Items from a data source -
-*-*-

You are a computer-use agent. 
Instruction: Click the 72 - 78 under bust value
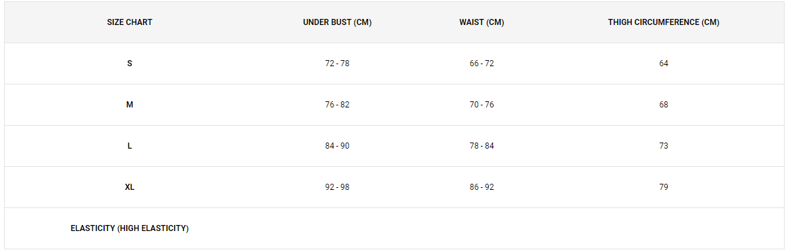337,64
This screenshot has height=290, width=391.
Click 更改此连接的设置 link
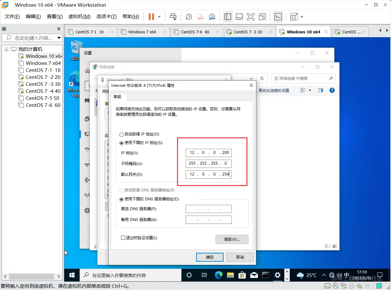[274, 90]
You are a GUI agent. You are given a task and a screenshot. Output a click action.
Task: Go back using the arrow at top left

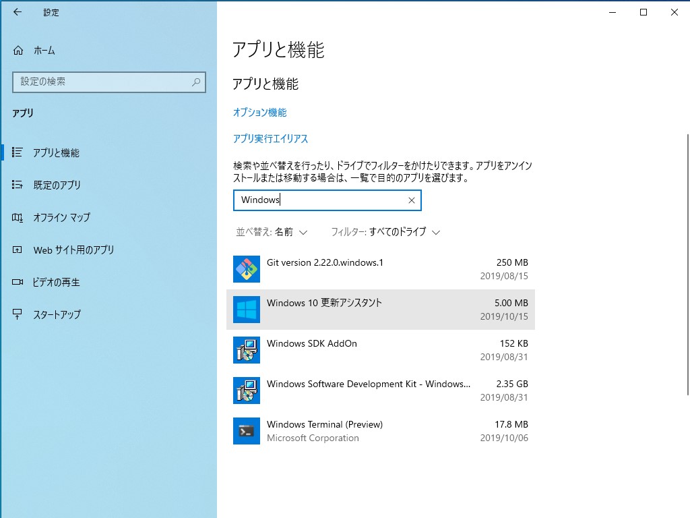pyautogui.click(x=18, y=11)
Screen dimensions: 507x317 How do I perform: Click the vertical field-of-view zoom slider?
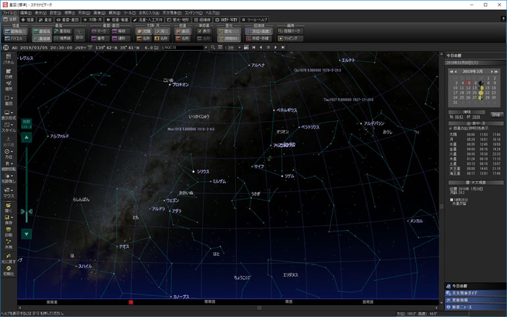point(26,184)
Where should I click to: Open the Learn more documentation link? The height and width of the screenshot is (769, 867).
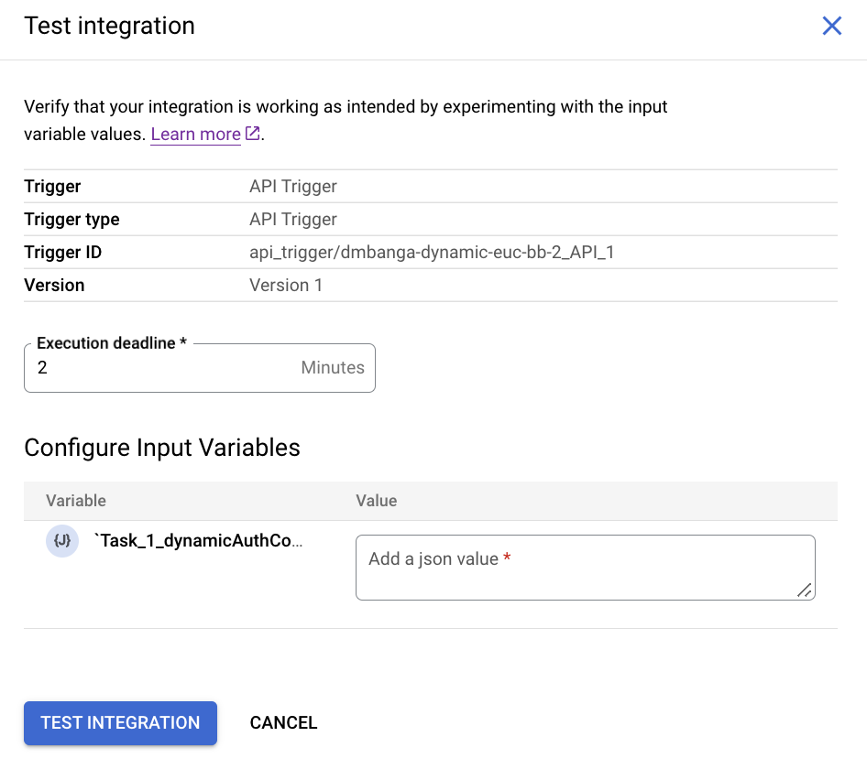[195, 134]
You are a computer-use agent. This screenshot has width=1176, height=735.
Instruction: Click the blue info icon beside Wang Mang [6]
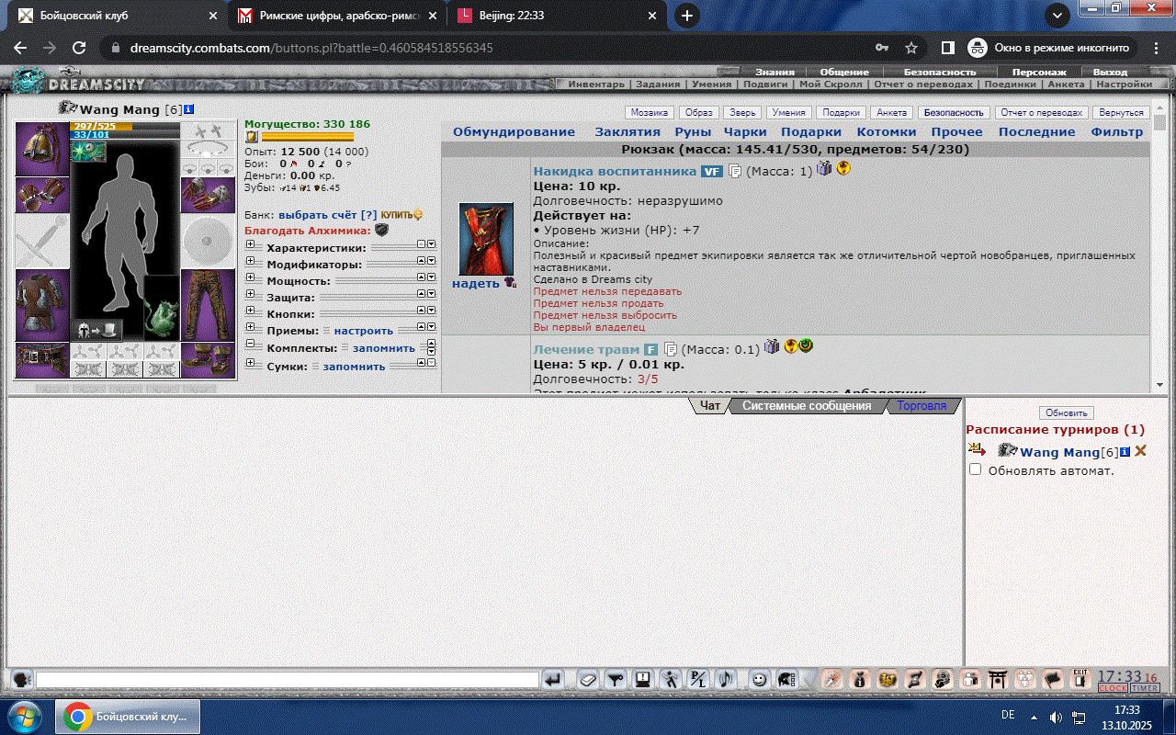tap(188, 109)
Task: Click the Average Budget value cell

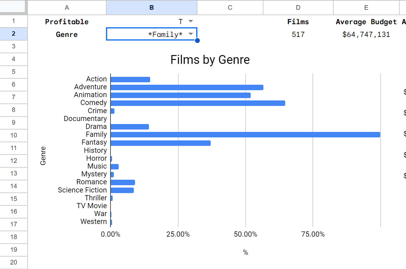Action: click(366, 34)
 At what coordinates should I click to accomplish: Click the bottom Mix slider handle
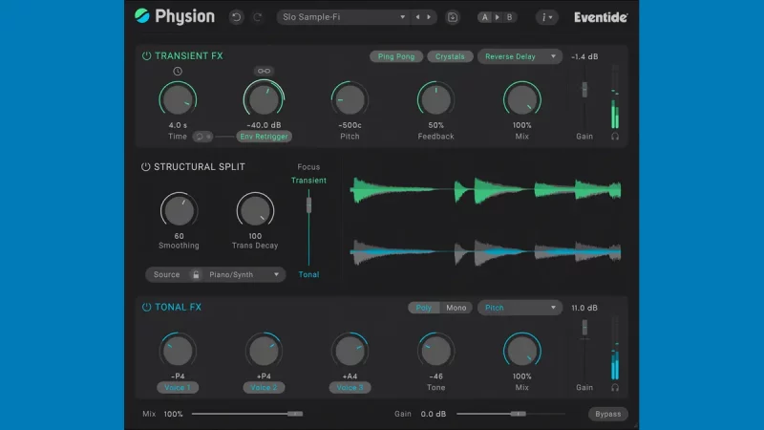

-*-*-

What the task requires - Only the pictures are to be left out, and all of the data must otherwise be transcribed exactly.

Problem solution -
You are a computer-use agent. 
Instruction: Click the 72 - 78 under bust value
337,64
This screenshot has height=290, width=391.
Click 更改此连接的设置 link
[274, 90]
You are a GUI agent. You are given a task and a screenshot. Output a click action.
Task: Go back using the arrow at top left

pyautogui.click(x=18, y=11)
Screen dimensions: 507x317 How do I perform: Click the vertical field-of-view zoom slider?
point(26,184)
Where should I click to: Open the Learn more documentation link? The height and width of the screenshot is (769, 867).
[195, 134]
You are a computer-use agent. This screenshot has width=1176, height=735.
Instruction: Click the blue info icon beside Wang Mang [6]
tap(188, 109)
Task: Click the Average Budget value cell

Action: click(366, 34)
 At what coordinates should I click to accomplish: Click the bottom Mix slider handle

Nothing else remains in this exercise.